One friend says she abandoned Facebook and Twitter because she had once had similar issues.
"Get off the social media because that's not worth your time. If anybody makes you upset, you need to just leave it alone. You need to just tell them... just stop messing with me. Because it's not worth your time and not worth your future," said Wade.
I spoke to a representative for Everett High School who responded to those allegations, saying they have conducted an investigation and found that neither bullying nor cyber-bullying contributed to this incident. But Dalia's mother says, she thinks it was most likely a factor.
"She didn't let most things get her down, but there were obviously some things going on that wasn't revealed to anybody," said Trina Couthen, Dalia's Mom.
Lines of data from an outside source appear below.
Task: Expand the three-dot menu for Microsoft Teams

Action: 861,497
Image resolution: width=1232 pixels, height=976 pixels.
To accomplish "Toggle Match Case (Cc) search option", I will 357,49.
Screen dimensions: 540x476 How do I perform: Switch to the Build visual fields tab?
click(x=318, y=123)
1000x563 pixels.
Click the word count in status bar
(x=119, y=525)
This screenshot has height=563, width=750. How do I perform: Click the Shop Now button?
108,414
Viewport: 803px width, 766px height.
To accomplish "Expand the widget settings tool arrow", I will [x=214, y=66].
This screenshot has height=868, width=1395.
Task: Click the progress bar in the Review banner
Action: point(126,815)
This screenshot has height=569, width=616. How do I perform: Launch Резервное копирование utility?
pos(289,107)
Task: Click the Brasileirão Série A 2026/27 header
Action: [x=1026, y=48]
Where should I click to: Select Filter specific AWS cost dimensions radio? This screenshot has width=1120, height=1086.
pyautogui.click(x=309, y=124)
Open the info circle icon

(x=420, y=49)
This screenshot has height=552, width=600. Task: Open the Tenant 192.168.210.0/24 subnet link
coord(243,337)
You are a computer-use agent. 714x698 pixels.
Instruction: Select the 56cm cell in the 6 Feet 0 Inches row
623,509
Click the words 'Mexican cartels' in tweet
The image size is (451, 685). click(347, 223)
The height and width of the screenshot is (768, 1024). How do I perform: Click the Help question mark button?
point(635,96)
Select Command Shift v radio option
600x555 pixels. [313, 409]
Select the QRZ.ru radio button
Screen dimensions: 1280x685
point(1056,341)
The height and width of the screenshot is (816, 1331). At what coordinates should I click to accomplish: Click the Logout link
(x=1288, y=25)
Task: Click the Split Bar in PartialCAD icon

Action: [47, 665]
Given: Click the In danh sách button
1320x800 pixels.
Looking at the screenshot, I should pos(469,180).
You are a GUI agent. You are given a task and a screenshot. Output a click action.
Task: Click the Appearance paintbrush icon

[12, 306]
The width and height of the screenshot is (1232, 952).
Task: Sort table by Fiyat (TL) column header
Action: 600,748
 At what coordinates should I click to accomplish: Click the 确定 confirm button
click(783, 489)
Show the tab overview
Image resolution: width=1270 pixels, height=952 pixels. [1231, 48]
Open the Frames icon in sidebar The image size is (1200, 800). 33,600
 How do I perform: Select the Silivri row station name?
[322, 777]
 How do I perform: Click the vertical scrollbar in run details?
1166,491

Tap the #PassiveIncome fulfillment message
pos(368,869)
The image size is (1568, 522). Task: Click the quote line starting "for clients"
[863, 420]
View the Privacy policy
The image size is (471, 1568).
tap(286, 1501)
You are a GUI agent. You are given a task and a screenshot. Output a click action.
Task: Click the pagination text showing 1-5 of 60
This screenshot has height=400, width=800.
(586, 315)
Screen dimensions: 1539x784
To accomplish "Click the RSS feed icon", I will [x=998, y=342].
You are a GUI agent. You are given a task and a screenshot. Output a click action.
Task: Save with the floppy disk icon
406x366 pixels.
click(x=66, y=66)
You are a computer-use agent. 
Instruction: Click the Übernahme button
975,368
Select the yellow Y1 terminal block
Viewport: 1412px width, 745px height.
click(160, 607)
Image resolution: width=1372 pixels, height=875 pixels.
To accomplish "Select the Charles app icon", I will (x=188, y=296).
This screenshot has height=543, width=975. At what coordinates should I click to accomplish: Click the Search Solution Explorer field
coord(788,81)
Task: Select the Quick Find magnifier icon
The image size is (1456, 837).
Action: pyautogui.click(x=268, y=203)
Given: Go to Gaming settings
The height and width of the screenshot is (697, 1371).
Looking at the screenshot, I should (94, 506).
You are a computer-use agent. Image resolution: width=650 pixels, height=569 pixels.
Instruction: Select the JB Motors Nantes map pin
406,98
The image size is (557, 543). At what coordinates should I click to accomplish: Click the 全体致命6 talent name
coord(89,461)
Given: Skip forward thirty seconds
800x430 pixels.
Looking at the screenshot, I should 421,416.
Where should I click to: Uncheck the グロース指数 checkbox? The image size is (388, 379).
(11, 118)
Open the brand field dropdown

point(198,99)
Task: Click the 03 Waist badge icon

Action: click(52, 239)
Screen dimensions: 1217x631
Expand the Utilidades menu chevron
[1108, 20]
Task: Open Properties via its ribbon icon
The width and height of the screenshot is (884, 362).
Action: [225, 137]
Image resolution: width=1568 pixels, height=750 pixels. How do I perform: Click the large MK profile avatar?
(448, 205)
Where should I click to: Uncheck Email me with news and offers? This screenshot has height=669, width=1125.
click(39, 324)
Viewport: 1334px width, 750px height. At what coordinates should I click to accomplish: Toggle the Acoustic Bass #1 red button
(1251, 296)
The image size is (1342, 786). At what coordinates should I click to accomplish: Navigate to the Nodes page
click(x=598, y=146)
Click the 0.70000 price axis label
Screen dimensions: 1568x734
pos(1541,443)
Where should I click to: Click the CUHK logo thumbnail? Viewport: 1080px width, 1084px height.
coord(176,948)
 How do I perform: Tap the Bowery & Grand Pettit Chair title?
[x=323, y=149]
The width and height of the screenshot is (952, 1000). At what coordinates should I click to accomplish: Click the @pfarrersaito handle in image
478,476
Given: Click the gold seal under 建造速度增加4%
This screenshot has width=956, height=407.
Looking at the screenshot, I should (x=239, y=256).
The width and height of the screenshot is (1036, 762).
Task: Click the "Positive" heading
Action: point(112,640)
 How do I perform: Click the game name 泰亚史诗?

As students started a new school week without Dalia, the Lansing School District Superintendent Yvonne Caamal-Canul expressed her condolences in her monday morning memo, writing, "It's especially tragic when the one we lose is a young person with so much life left to live. Even more anguishing is when the loss is a result of escape from desperation and hopelessness."
Students planned a candlelight vigil in Dalia's honor and have helped her family raise money for her memorial service. So far, members of the community have given nearly 5 thousand dollars. Students told me that they hoped for more assistance from the school.
"We want to make t-shirts and make buttons and do this stuff, and we can't, but they could do it for a teacher who passed away. It doesn't make sense," said Moore.
"She was a part of Everett. She participated in everything. She was a Viking, and they could've been more supportive of her," said Alyssa Burtley, an Everett High School Student.
And Delia said goodbye where she expressed many of her feelings, on social media, telling everyone she loved them.
Dalia's friends, and members of the community will join her family tonight in support at event celebrating her life. It will be held at Fahrenheit Ultra Club Lounge on South Cedar Street in Lansing. Organizers tell us there will be inspirational artists who will perform. The public is invited to attend. the time to go is between seven and nine.